WHAT IS EXPECTED:
Reproduce the following material line for line, with no changes.

============

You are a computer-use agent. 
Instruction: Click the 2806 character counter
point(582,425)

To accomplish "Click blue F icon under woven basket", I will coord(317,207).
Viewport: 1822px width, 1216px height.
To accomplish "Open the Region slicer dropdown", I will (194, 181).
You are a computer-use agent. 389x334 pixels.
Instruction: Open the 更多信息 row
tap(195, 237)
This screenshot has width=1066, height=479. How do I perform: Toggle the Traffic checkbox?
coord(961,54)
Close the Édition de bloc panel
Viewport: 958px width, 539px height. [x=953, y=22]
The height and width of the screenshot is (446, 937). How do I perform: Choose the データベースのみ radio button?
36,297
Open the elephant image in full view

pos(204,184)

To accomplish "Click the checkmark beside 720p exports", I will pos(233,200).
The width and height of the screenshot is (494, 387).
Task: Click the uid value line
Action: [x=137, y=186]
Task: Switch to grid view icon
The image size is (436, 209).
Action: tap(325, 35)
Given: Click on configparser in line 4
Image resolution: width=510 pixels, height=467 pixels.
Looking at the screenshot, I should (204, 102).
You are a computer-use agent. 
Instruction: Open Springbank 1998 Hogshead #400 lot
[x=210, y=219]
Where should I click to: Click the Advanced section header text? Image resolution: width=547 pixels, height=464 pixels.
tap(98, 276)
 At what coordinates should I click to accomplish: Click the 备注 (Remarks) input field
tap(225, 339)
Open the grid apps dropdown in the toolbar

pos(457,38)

============

FINAL RESULT:
You are a computer-use agent. 
Instruction: Click the 2806 character counter
point(582,425)

To accomplish "Click blue F icon under woven basket", I will coord(317,207).
Viewport: 1822px width, 1216px height.
To accomplish "Open the Region slicer dropdown", I will (194, 181).
You are a computer-use agent. 389x334 pixels.
Instruction: Open the 更多信息 row
tap(195, 237)
This screenshot has width=1066, height=479. How do I perform: Toggle the Traffic checkbox?
coord(961,54)
Close the Édition de bloc panel
Viewport: 958px width, 539px height. [x=953, y=22]
The height and width of the screenshot is (446, 937). How do I perform: Choose the データベースのみ radio button?
36,297
Open the elephant image in full view

pos(204,184)

To accomplish "Click the checkmark beside 720p exports", I will pos(233,200).
The width and height of the screenshot is (494, 387).
Task: Click the uid value line
Action: [x=137, y=186]
Task: Switch to grid view icon
The image size is (436, 209).
Action: tap(325, 35)
Given: Click on configparser in line 4
Image resolution: width=510 pixels, height=467 pixels.
Looking at the screenshot, I should (204, 102).
You are a computer-use agent. 
Instruction: Open Springbank 1998 Hogshead #400 lot
[x=210, y=219]
Where should I click to: Click the Advanced section header text? Image resolution: width=547 pixels, height=464 pixels.
tap(98, 276)
 At what coordinates should I click to accomplish: Click the 备注 (Remarks) input field
tap(225, 339)
Open the grid apps dropdown in the toolbar

pos(457,38)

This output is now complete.